Linux è ora un po’ più unito. Per lo meno, il Linux distribuito dalle case produttrici che aderiscono al Free Standards Group, il gruppo di produttori che promuove e divulga regole comuni per la distribuzione di software per Linux. È di ieri la notizia che il gruppo ha rilasciato, dopo l’assaggio dello scorso gennaio, le specifiche Linux Standard Base (LSB) 2.0, un set di regole comuni che dovrebbero garantire interoperabilità fra i prodotti scritti per Linux.
Un fattore critico di successo. Così viene presentato il nuovo standard, supportato da alcune delle principali distribuzioni Linux e da una buona porzione delle principali industrie Hi-Tech. Assieme a Mandrake, Red Hat e SuSE, sono dalle parte dei nuovi standard anche Intel, AMD, IBM, Dell, HP. Tra le distribuzioni compatibili compaiono anche la Caldera OpenLinux Server e la SCO Linux Server 4.0, entrambe prodotte dalla Santa Cruz Operation (SCO), l’industria americana che vanta i diritti di proprietà intellettuale sul codice Unix usato nel kernel di Linux.
Evitare la frammentazione, questo il fine della Linux Standard Base.

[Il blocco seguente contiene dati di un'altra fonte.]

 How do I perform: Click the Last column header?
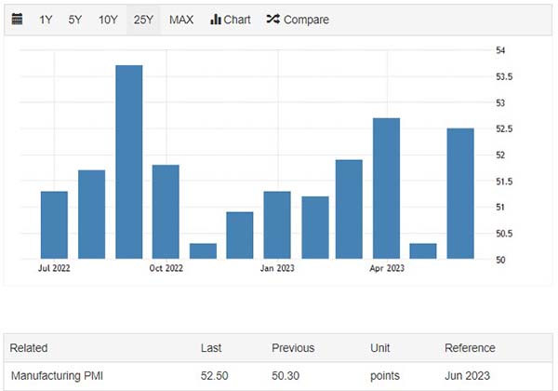(211, 348)
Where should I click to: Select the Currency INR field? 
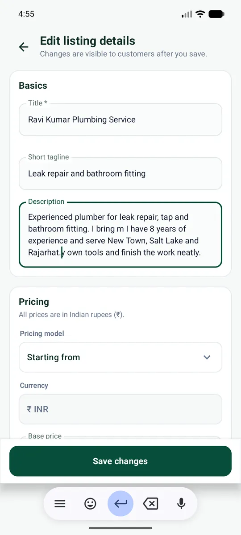121,409
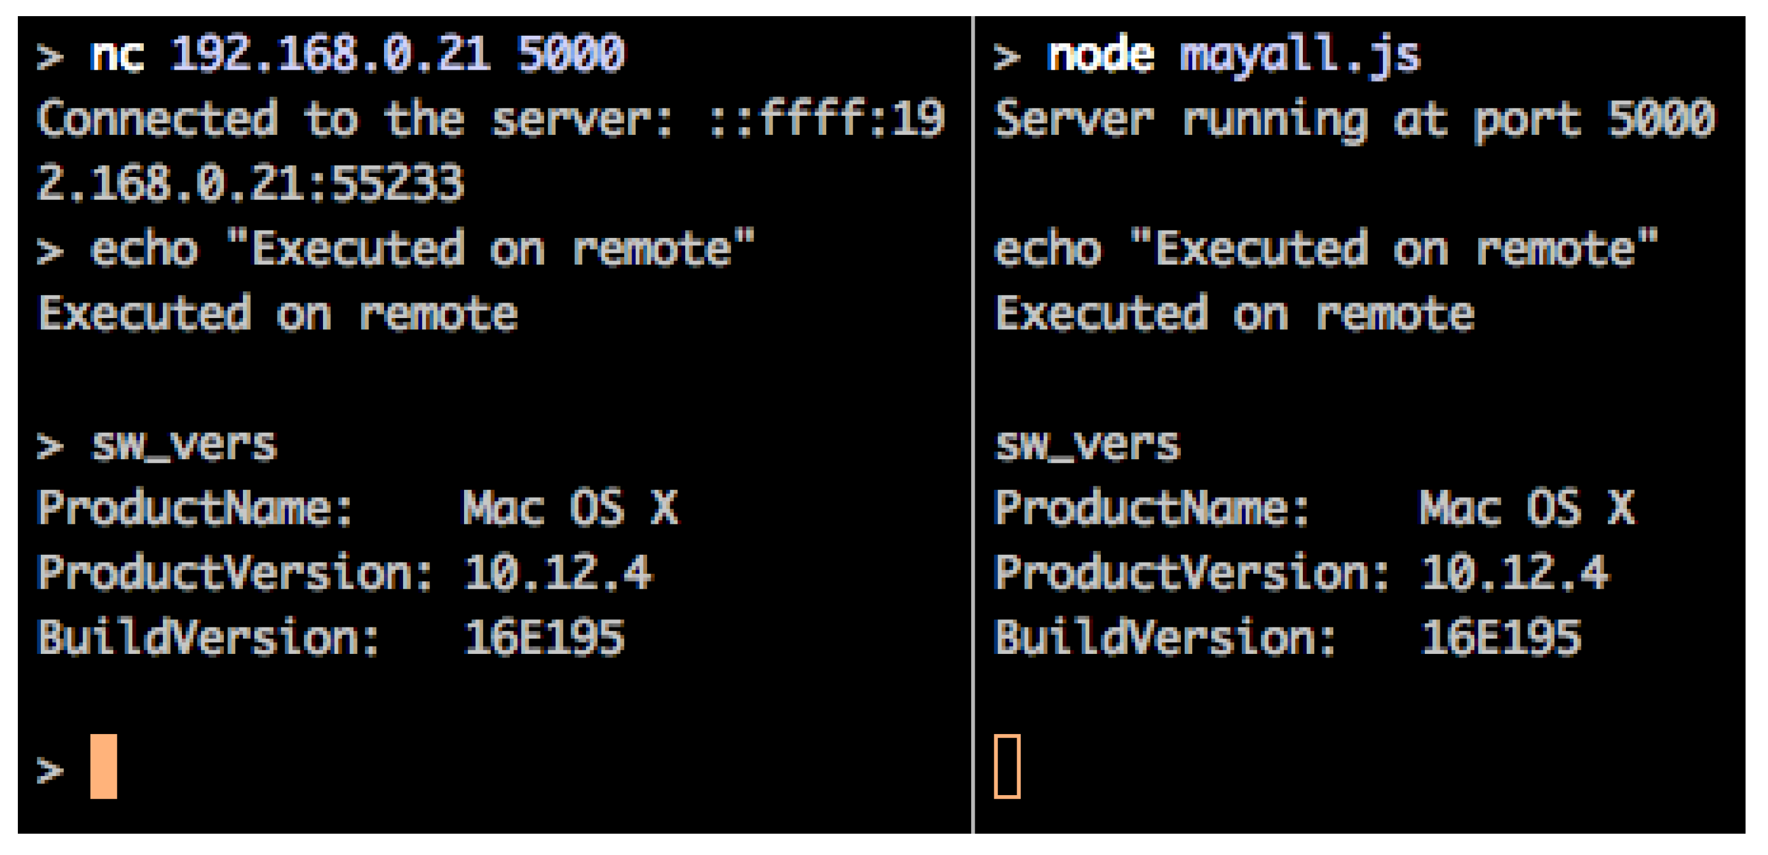1768x855 pixels.
Task: Click the 'Server running at port 5000' line
Action: [1353, 119]
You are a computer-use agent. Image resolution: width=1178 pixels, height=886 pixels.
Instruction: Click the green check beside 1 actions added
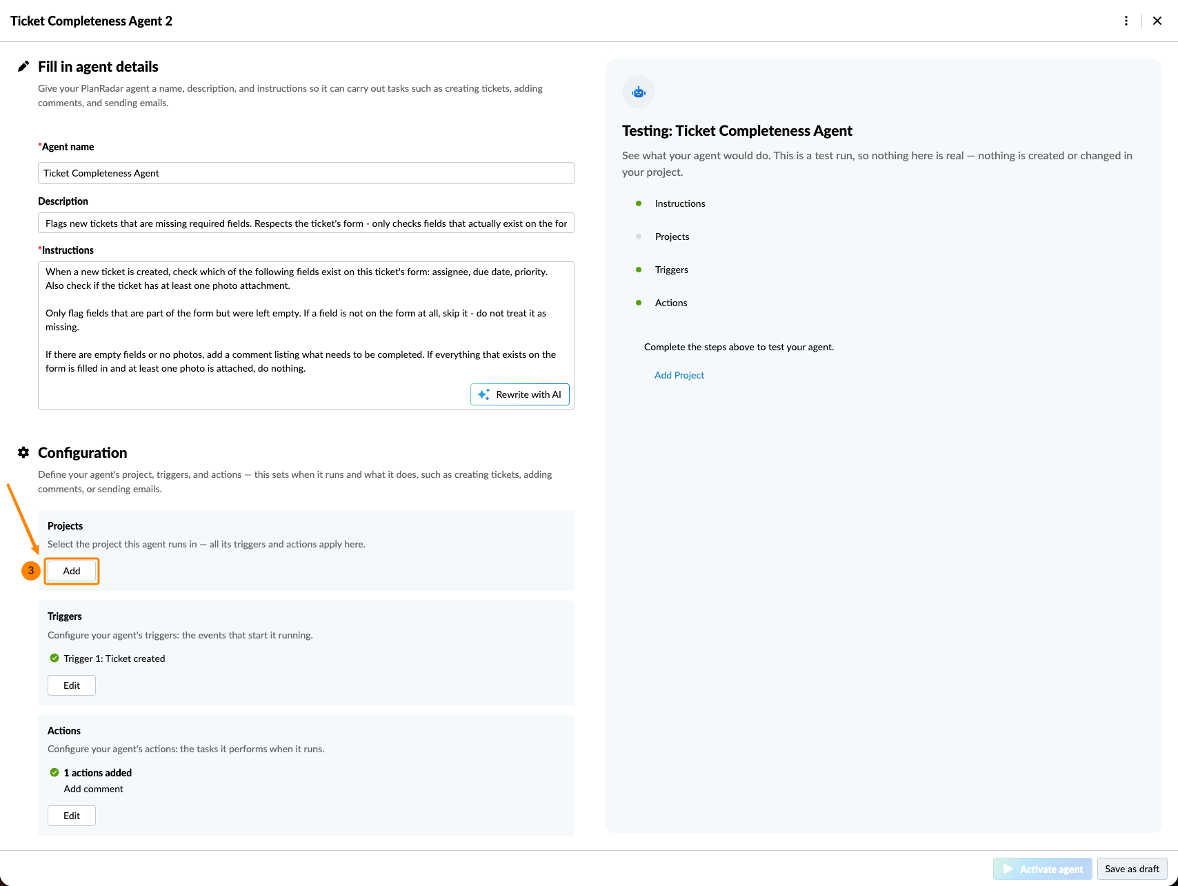pos(54,772)
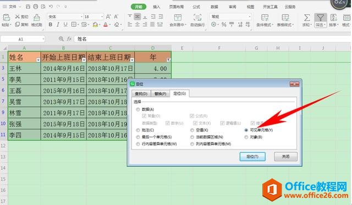Select the AutoSum sigma icon

click(x=307, y=18)
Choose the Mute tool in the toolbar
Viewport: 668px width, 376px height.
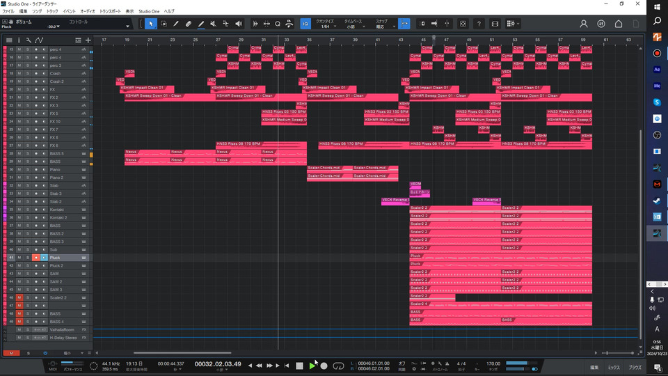pos(214,24)
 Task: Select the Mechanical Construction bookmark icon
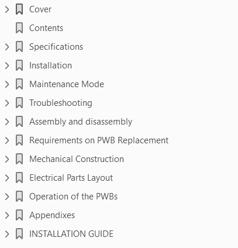[x=19, y=159]
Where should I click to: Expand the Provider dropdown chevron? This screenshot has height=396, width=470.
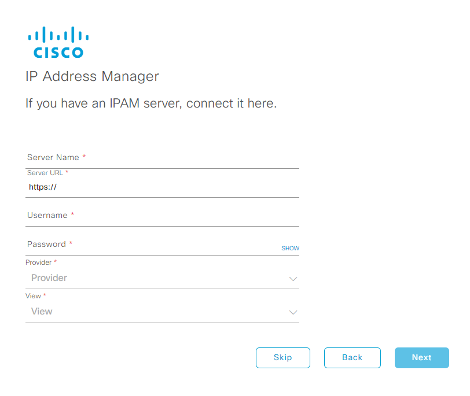point(293,279)
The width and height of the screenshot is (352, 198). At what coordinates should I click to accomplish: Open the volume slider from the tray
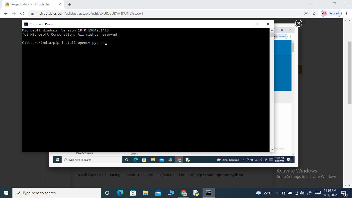click(x=302, y=193)
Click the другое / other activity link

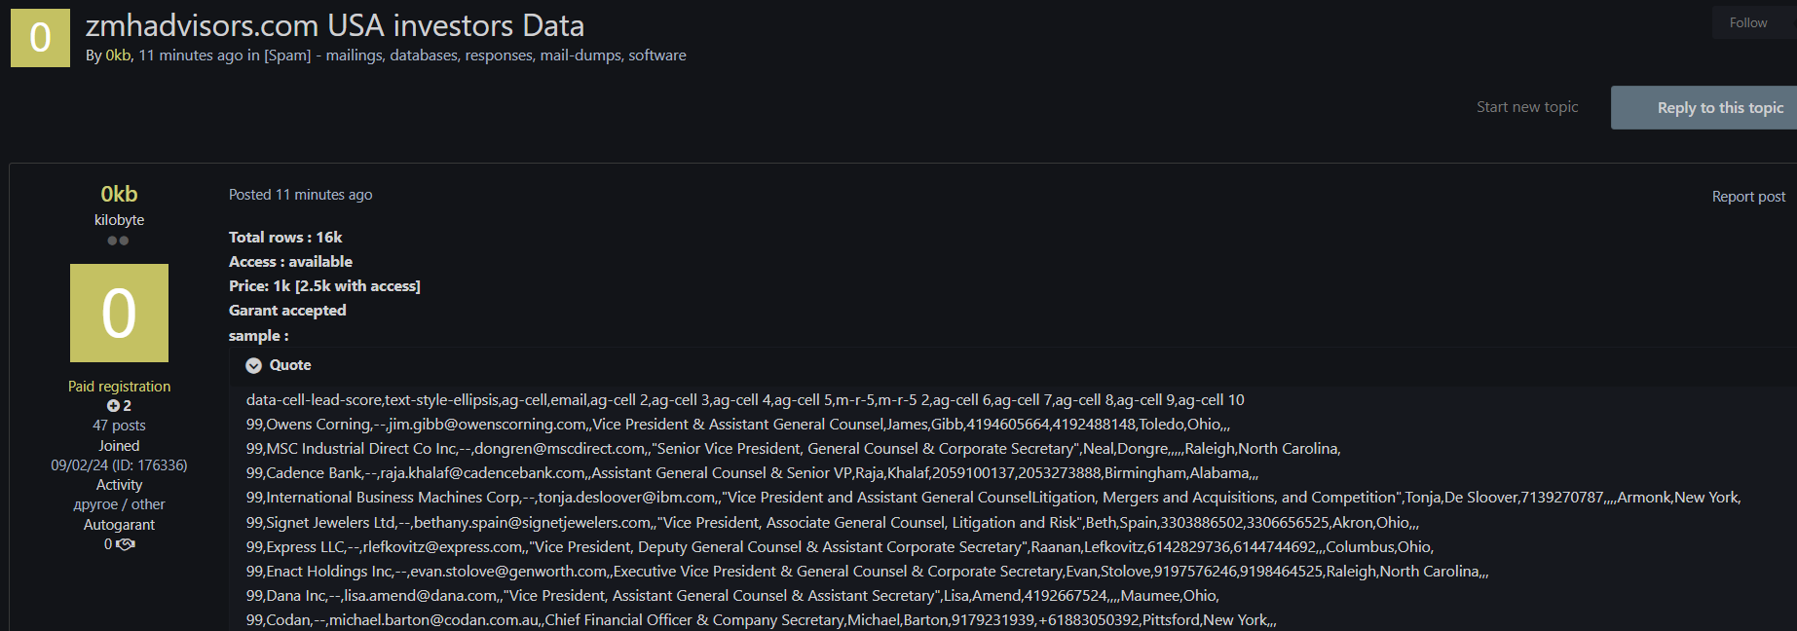point(119,504)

Evitare la biforcazione continua dei progetti software basati su Linux per renderne più accessibile la sua adozione.
Ogni sistema Linux è diverso dall’altro e ogni sviluppatore deve saper progettare il proprio software per poter funzionare su questa o quella distribuzione. Non sono rari i casi in cui un programma viene perfettamente eseguito su una Red Hat mentre trova difficoltà di esecuzione su una Debian. Una diversità evidente nelle versioni dei pacchetti con cui vengono distribuiti i programmi: rpm, deb, pacchetti per Slackware o per SuSE.
Tutto ciò provoca difficoltà nella scrittura dei software e complicanze nella loro gestione. Secondo i promotori del Free Standards Group, la mancanza di un sistema unico di riferimento, come può essere quello di Windows o quello di Mac, è un freno alla diffusione di Linux.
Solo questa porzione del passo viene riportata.